As previously discussed, when an authorized holder wishes to share CUI with non-executive branch entities they must enter into agreements or arrangements that adhere to the principles and purposes of the CUI Program. For instance, prepublication review and security policy review must follow standard DoD processes; similarly, disposing of record copies must adhere to their appropriate disposal procedure.

The purpose of the registry is to provide a common framework for safeguarding unclassified information.

The ISOO CUI Registry creates a standard framework for safeguarding unclassified information subject to government-wide controls (access, handling, marking, and dissemination). The Registry promotes transparency with the public by clearly outlining categories and subcategories of sensitive data that need protection; furthermore, it helps ensure federal agencies take a consistent approach in classifying this sensitive data to comply with laws, regulations, and government-wide policies.

The CUI Rule affects all Federal executive branch departments and agencies as well as contractors, vendors, and organizations handling Federal information on behalf of an agency. It establishes rules for designating, disseminating, safeguarding, disposing, and disposing of CUI, self-inspection, and oversight requirements. Furthermore, agencies must use a uniform approach to protect sensitive data across their offices, facilities systems, and procedures.
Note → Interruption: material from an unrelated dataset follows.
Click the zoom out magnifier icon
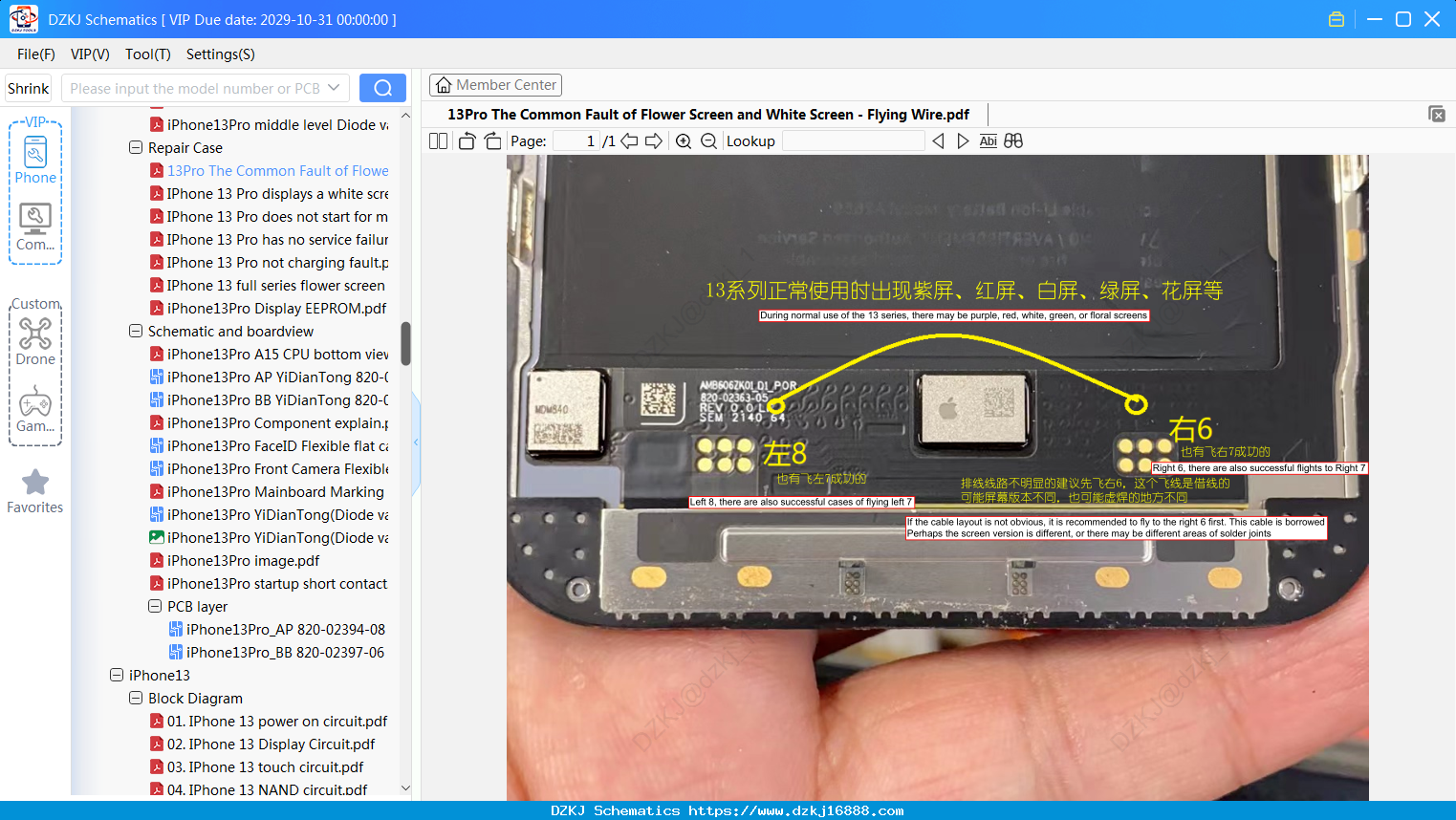 pos(708,141)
CUI rules provide a uniform framework for classifying information that needs protecting and specific guidance on how to label documents, emails, and electronic storage devices accordingly. Documents or files containing CUI must be identified using either a banner label at the top of each document or by including an indicator in their title bar or filename stating they have CUI. The CUI rule permits agencies to utilize additional administrative markings such as Pre-decisional, Draft, or Deliberative to provide more context about sensitive information. While these supplemental markings don’t impose additional safeguarding or dissemination controls, they can still be displayed prominently on document watermarks and banner labels for added context.

Electronic systems that store CUI must display its specific identifier and associated security controls. This includes email systems, web servers, file storage and archiving systems, and video telepresence systems. It’s creator or authorized holder should review documents containing CUI to ensure it satisfies safeguarding and dissemination criteria before being forwarded to another individual or organization.

Authorized holders must ensure that those participating in meetings or discussions where CUI is shared legal purposes for sharing it, including whether each person is allowed to receive it and document this process.

Once documents no longer require being destroyed, they must be destroyed according to the CUI rule. When doing so, their methods of destruction should make all information indecipherable, unreadable, and irrecoverable – although agencies may employ less expensive approaches than required by classified information destruction regulations – all documents containing CUI must still be identified accordingly.

Few commenters have voiced concerns regarding the new rule’s impact on federal agencies’ ability to work with their partners and contractors and the costs associated with using specialized equipment for shredding CUI paper records. Their concern stems from misinterpreting its mandate for standard methods that do not exceed those required to destroy classified information.